APLICA LO LEÍDO
• A. Responde, basándote en el texto sobre la visita de Juan Pablo II a Siria, a las siguientes preguntas:
(i) ¿Quién recibió al Papa en el aeropuerto de Damasco?
(ii) ¿En qué mezquita rezará el Papa?
(iii) ¿Qué tropas destruyeron la localidad de Quneitra?
• B. Reescribe la parte del texto sobre la visita de Juan Pablo II a Siria que se abre con las palabras que contienen "El Papa y el" y se cierra con "en Oriente Medio.", y sustituye en ella "elogiosos" por "laudatorios".
• C. Prosigue el texto sobre la visita de Juan Pablo II a Siria a partir de su última oración.

FRAGMENTO EXTRAÍDO

#####

En el aeropuerto de Damasco, donde ha sido recibido por el presidente sirio Bachar el Assad en presencia de altos cargos políticos y religiosos del país, Juan Pablo II ha pedido una "nueva actitud de comprensión y de respeto entre los pueblos".
Uno de los momentos más esperados de la estancia del Pontífice en Siria, donde los cristianos representan un porcentaje inferior al 10% de los 17 millones de habitantes, será cuando el domingo -por primera vez en la historia- un Papa rece en una mezquita, la de los Omeyas, en Damasco, del siglo VIII, el templo de piedra más antiguo del mundo musulmán, donde se conservan los restos de San Juan Bautista, también venerado por el Islam como el profeta Yahía.
El Papa y el muftí (la máxima autoridad musulmana) de Siria, jeque Amed Cataro, entrarán juntos en la mezquita, aunque rezarán por separado, tras haberse suspendido una prevista oración conjunta, debido a las voces levantadas en contra, sobre todo desde los países del Golfo Pérsico.
Por su parte, el Tishrin, órgano del Gobierno sirio, también se refería en términos elogiosos a la figura de Juan Pablo II, como "el gran invitado", y añadía que su visita era una gran oportunidad para renovar el llamamiento a la necesidad de alcanzar una paz justa en Oriente Medio.
Todo el país aguarda el momento en que el Papa visite la localidad de Quneitra, en los altos del Golán, que fue destruida por las tropas israelíes durante la "Guerra de los seis días", de 1967.

#####

DATOS DE ORIGEN
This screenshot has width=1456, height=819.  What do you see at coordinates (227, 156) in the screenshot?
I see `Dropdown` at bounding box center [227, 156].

#####

CONJUNTO DE RESPUESTAS
• A.
(i) El presidente sirio Bachar el Assad.
(ii) En la mezquita de los Omeyas, en Damasco.
(iii) Las tropas israelíes, durante la "Guerra de los seis días", de 1967.

• B.
El Papa y el muftí (la máxima autoridad musulmana) de Siria, jeque Amed Cataro, entrarán juntos en la mezquita, aunque rezarán por separado, tras haberse suspendido una prevista oración conjunta, debido a las voces levantadas en contra, sobre todo desde los países del Golfo Pérsico.
Por su parte, el Tishrin, órgano del Gobierno sirio, también se refería en términos laudatorios a la figura de Juan Pablo II, como "el gran invitado", y añadía que su visita era una gran oportunidad para renovar el llamamiento a la necesidad de alcanzar una paz justa en Oriente Medio.

• C.
Aunque no esta previsto que el Pontífice pronuncie allí ningún discurso, sí que ofrecerá una oración personal por la paz en la región.
Su visita a Quneitra, el lunes, será una oportunidad única para que Siria presente su versión del conflicto con Israel, país contra el que todavía mantiene el estado de guerra, desde el conflicto árabe-israelí de 1967.
Siria e Israel suspendieron su conversaciones de paz en enero de 1999, tras ser incapaces de ponerse de acuerdo sobre la retirada de Israel de los altos sirios del Golán, ocupados por las tropas de ese país en la guerra de 1967.
Mientras Damasco exige la total retirada israelí de la zona, en aplicación de las resoluciones internacionales de la ONU, el Estado judío los considera de máxima importancia estratégica para su seguridad nacional.
El viaje del Papa, que comenzó ayer en Grecia, finalizará con un visita a Malta.